S. Paulo – A população negra colombiana, estimada em 11% do total de 44 milhões, começa a se organizar para enfrentar o racismo, que mantém a maioria em situação de desvantagem nos indicadores. Por iniciativa do Centro de Investigações Sócio-jurídicas da Universidade dos Andes, em colaboração com o Processo de Comunidades Negras (PCN) e o Centro de Estudos de Direito, Justiça e Sociedade (Dejusticia) foi criado em maio passado o Observatório de Discriminação Racial.
Para conhecer a realidade da população negra brasileira, o Observatório mandou ao Brasil, a pesquisadora Laura Rico Gutiérrez de Piñeres, que entrevistou lideranças da Geledés – Organização das Mulheres Negras e o jornalista Dojival Vieira, presidente da ONG ABC SEM RACISMO e editor de Afropress.
O Observatório é um espaço de investigação e discussão para documentar as práticas de racismo e desenvolver ações contra elas. Para isso, trabalha com organizações e comunidades afrodescendentes de seis cidades: Bogotá, Buenaventura, Cali, Cartagena, Medellín e Tumaco.
Atualmente, 76% dos afrocolombianos vive em condições de extrema pobreza e 42% está desempregado.
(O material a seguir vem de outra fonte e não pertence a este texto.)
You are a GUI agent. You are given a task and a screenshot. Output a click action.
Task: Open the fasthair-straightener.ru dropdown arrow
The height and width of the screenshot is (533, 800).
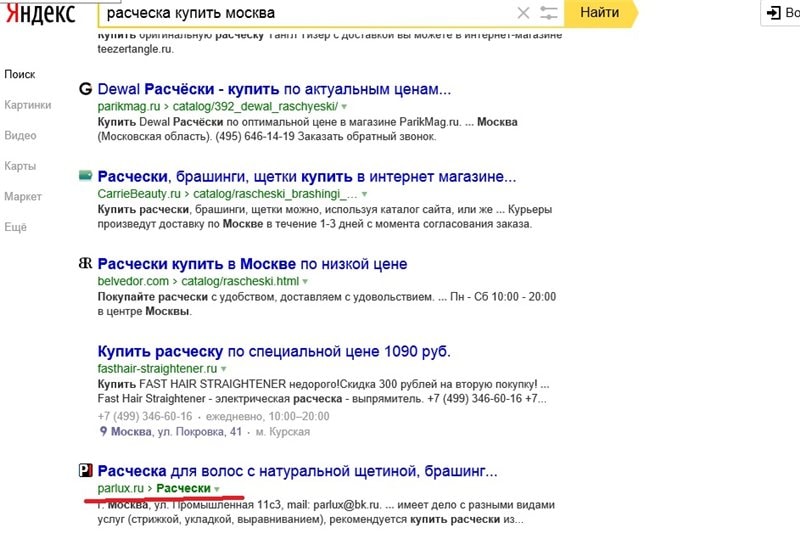click(253, 369)
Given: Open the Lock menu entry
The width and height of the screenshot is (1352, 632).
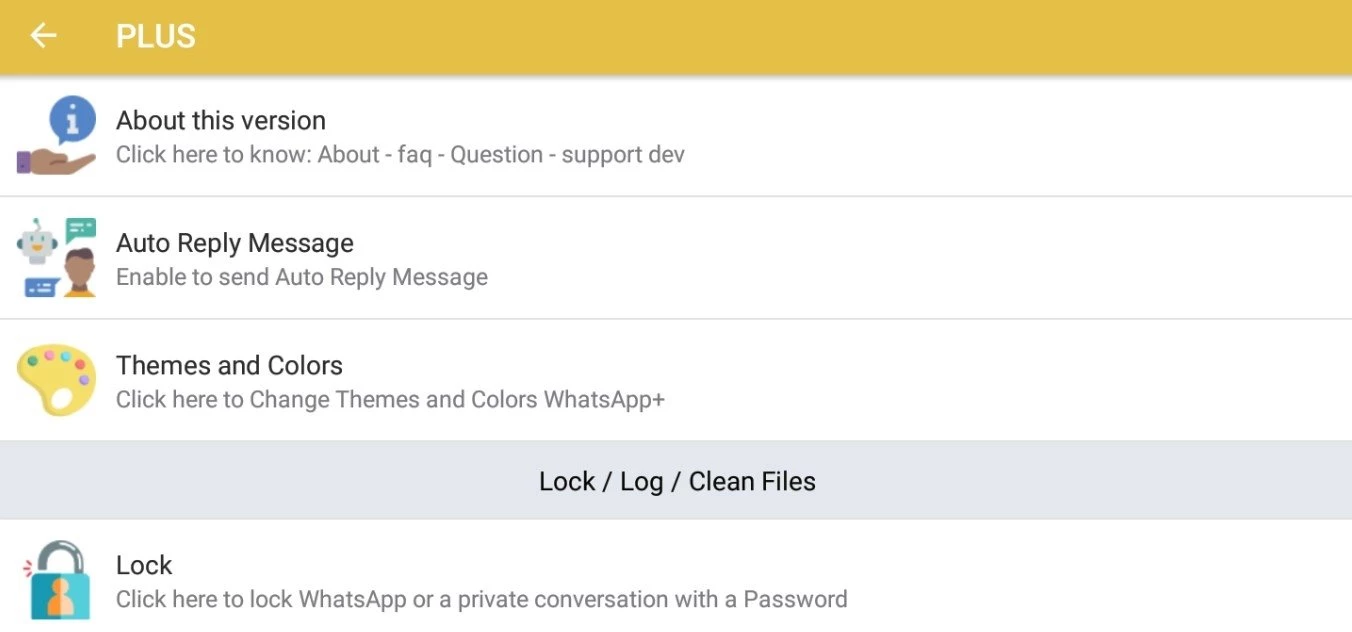Looking at the screenshot, I should [x=144, y=565].
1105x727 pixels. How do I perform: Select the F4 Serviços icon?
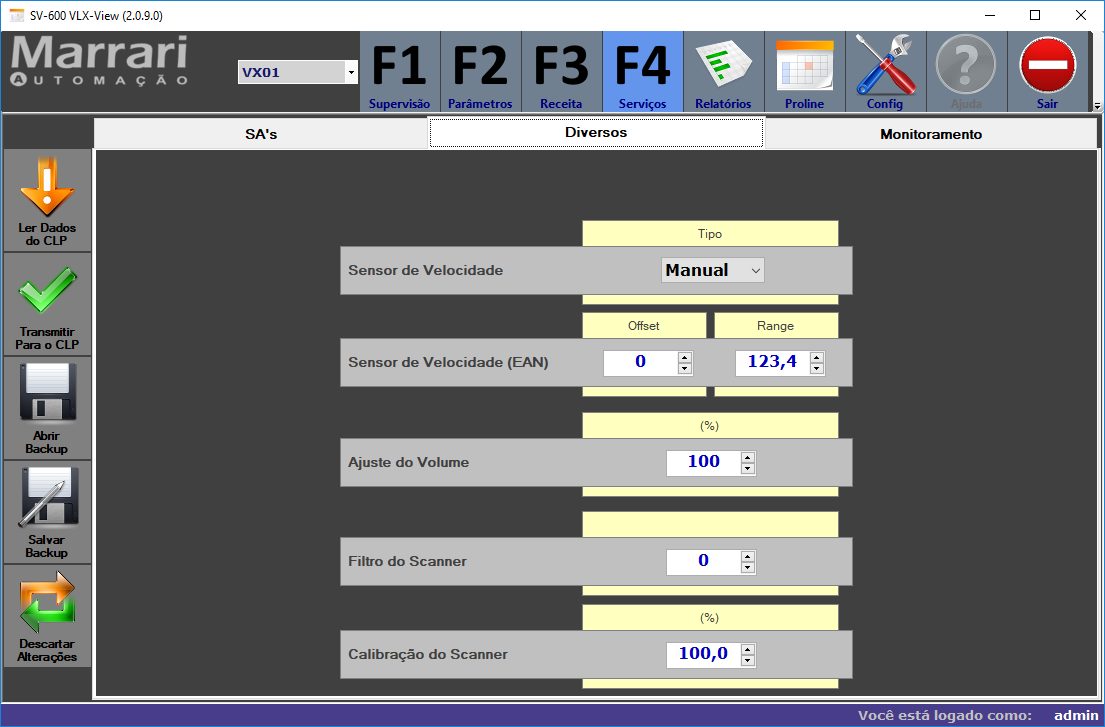pos(641,70)
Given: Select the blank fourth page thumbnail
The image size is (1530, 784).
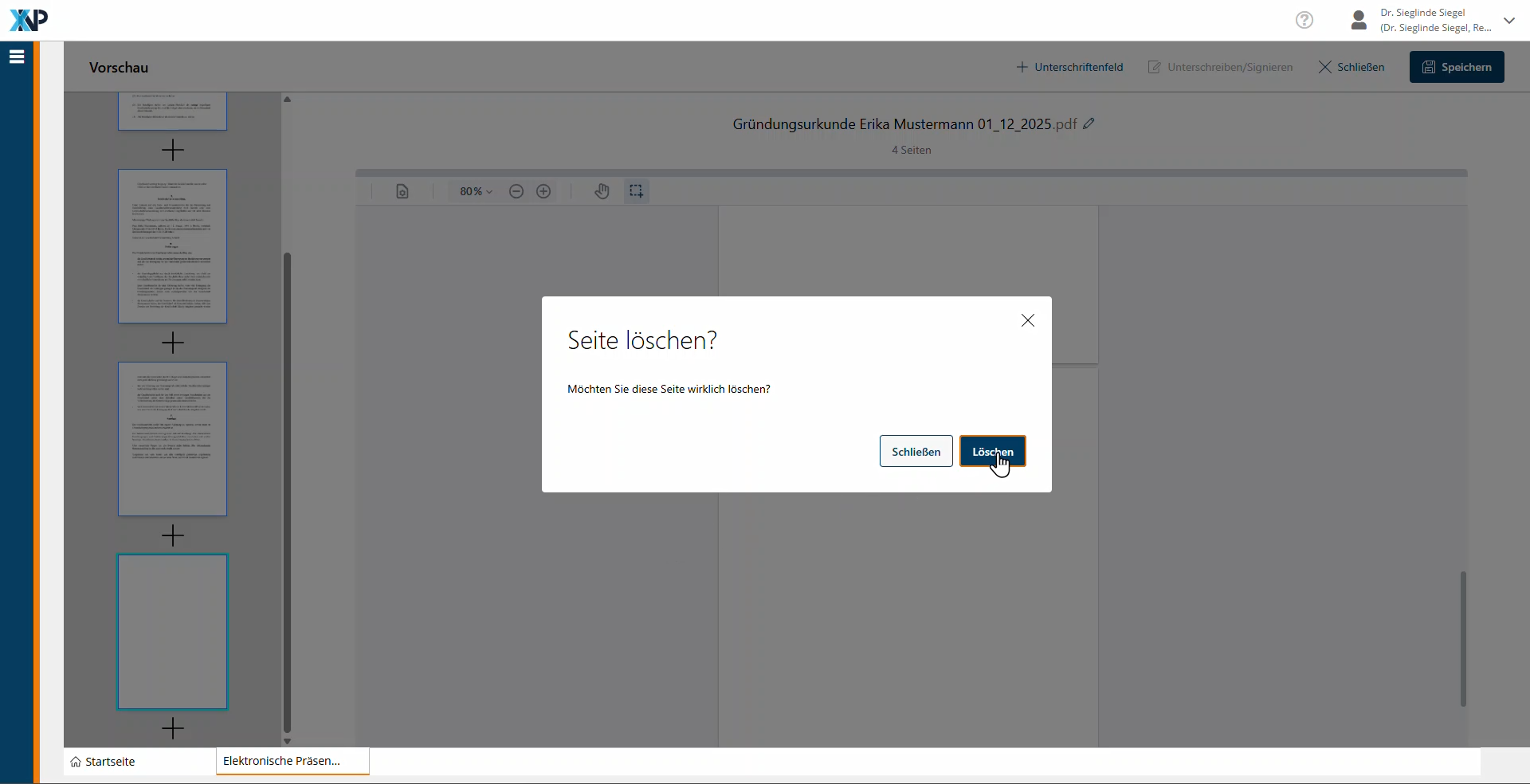Looking at the screenshot, I should (172, 631).
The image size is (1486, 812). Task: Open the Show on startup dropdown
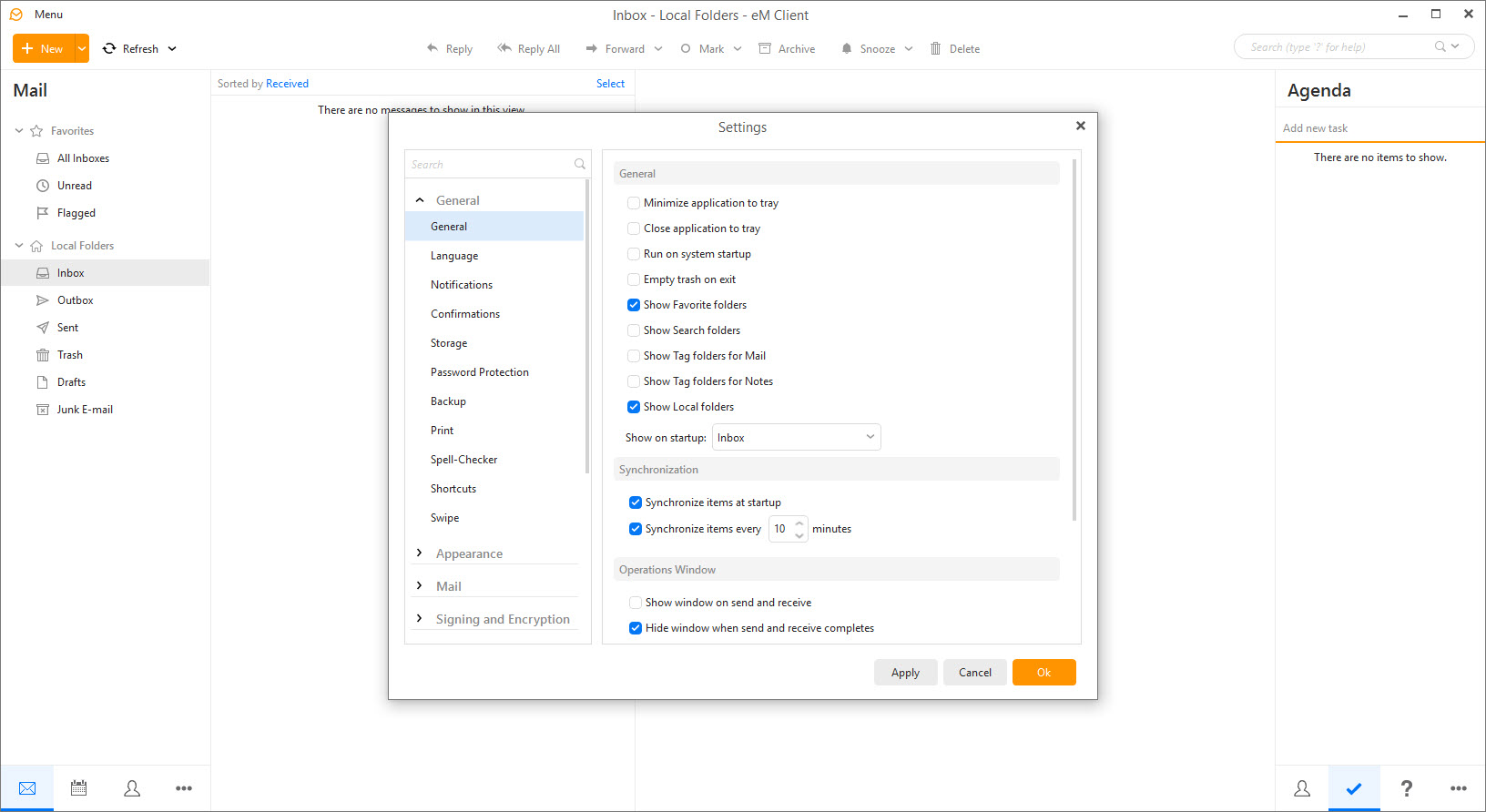coord(796,438)
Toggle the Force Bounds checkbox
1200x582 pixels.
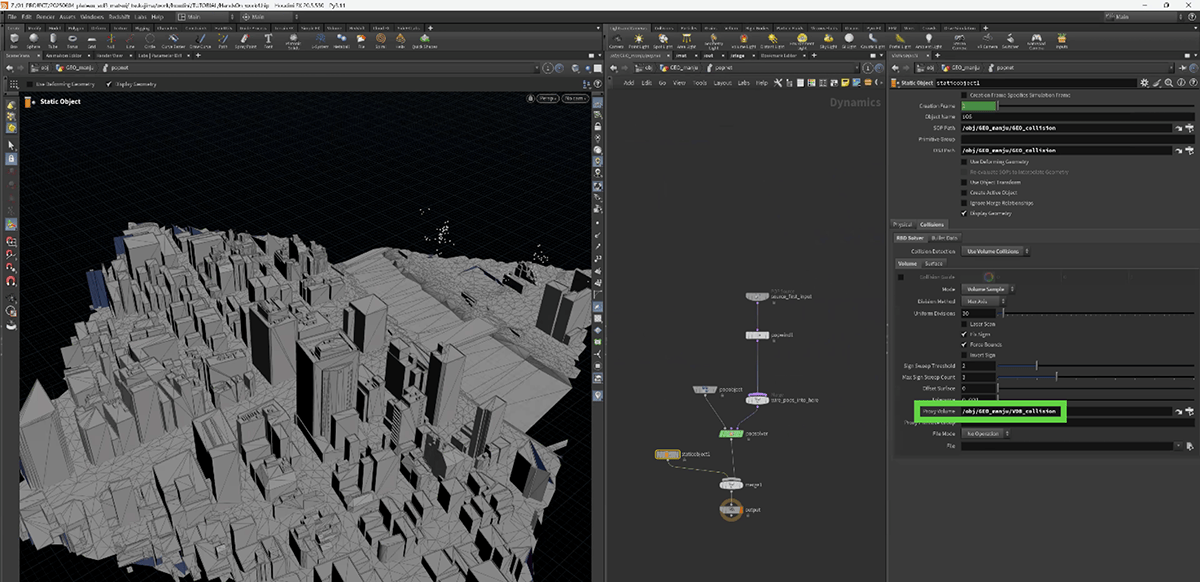[x=964, y=344]
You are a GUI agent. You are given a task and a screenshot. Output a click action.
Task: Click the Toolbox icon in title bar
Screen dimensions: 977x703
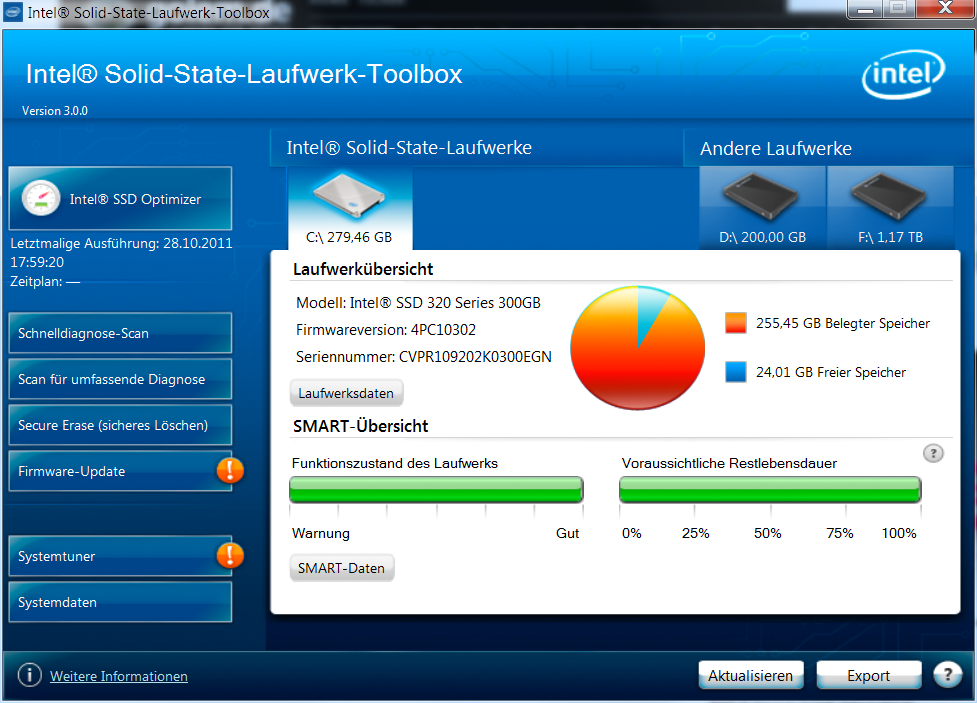pos(13,12)
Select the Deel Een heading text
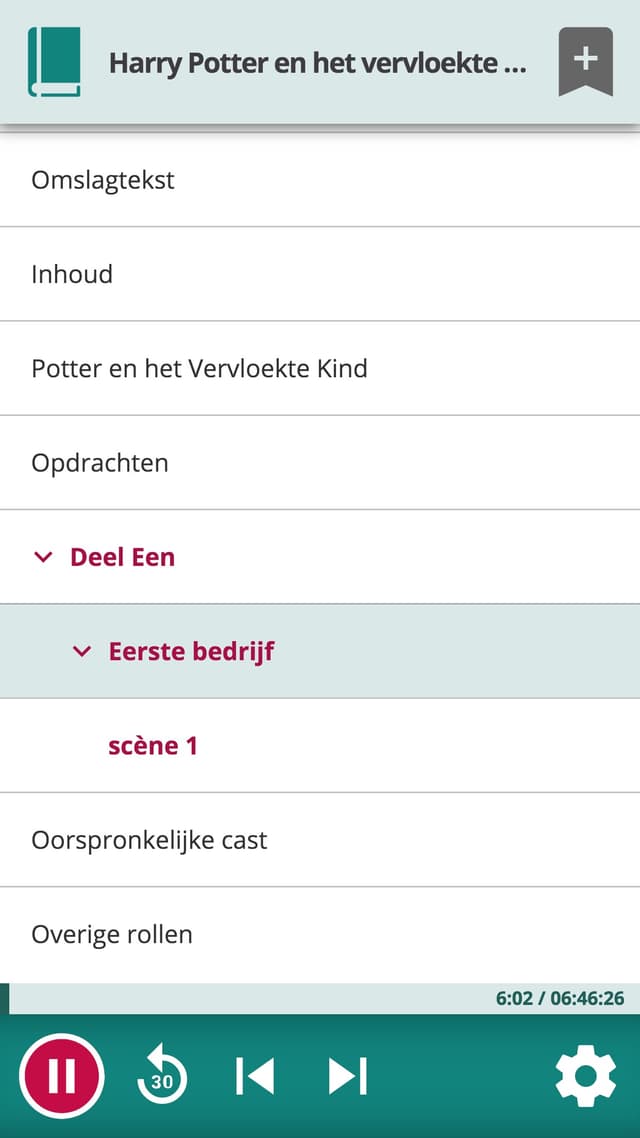Screen dimensions: 640x1138 click(123, 557)
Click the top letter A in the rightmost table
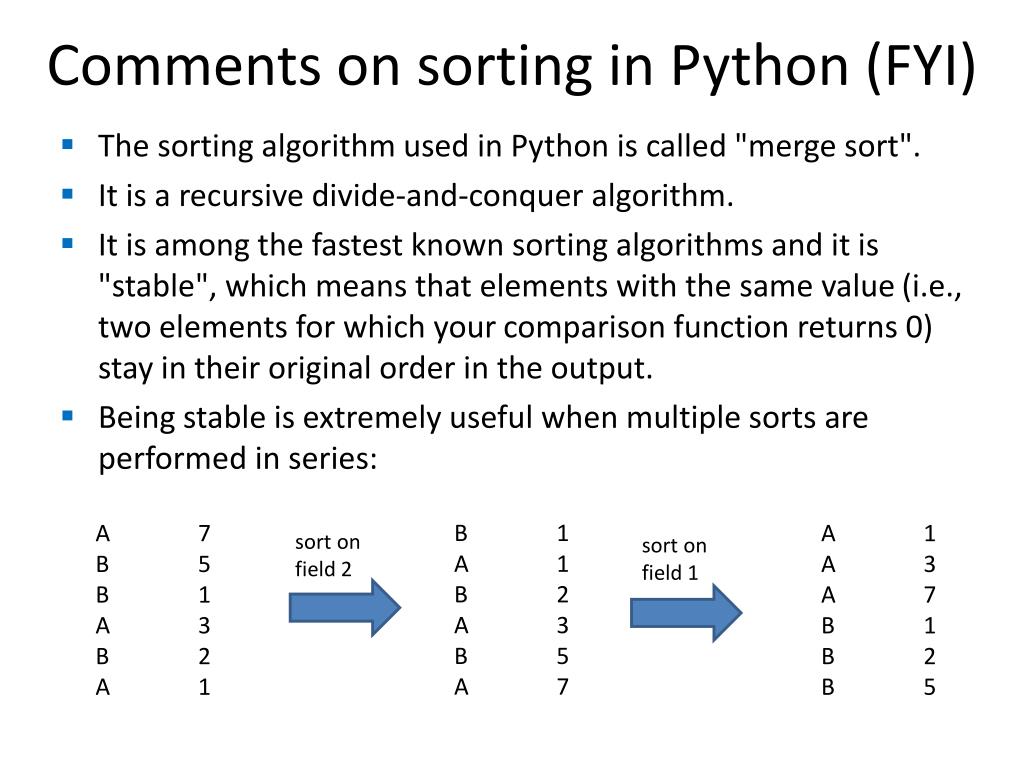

Só dois em cada 100 jovens afrodescendentes chegam à Universidade e o número de crianças negras que morrem antes dos três anos supera três vezes.
Segundo Laura Rico, a viagem ao Brasil, onde esteve também no Rio de Janeiro, serviu para recolher experiências da situação estrutural do racismo brasileiro e aprender com as experiências das entidades e organizações que lutam pela igualdade racial.
Na conversa com Dojival, o jornalista passou os dados que revelam a desvantagem da população negra brasileira e falou dos projetos da ABC sem Racismo, em especial da Afropress.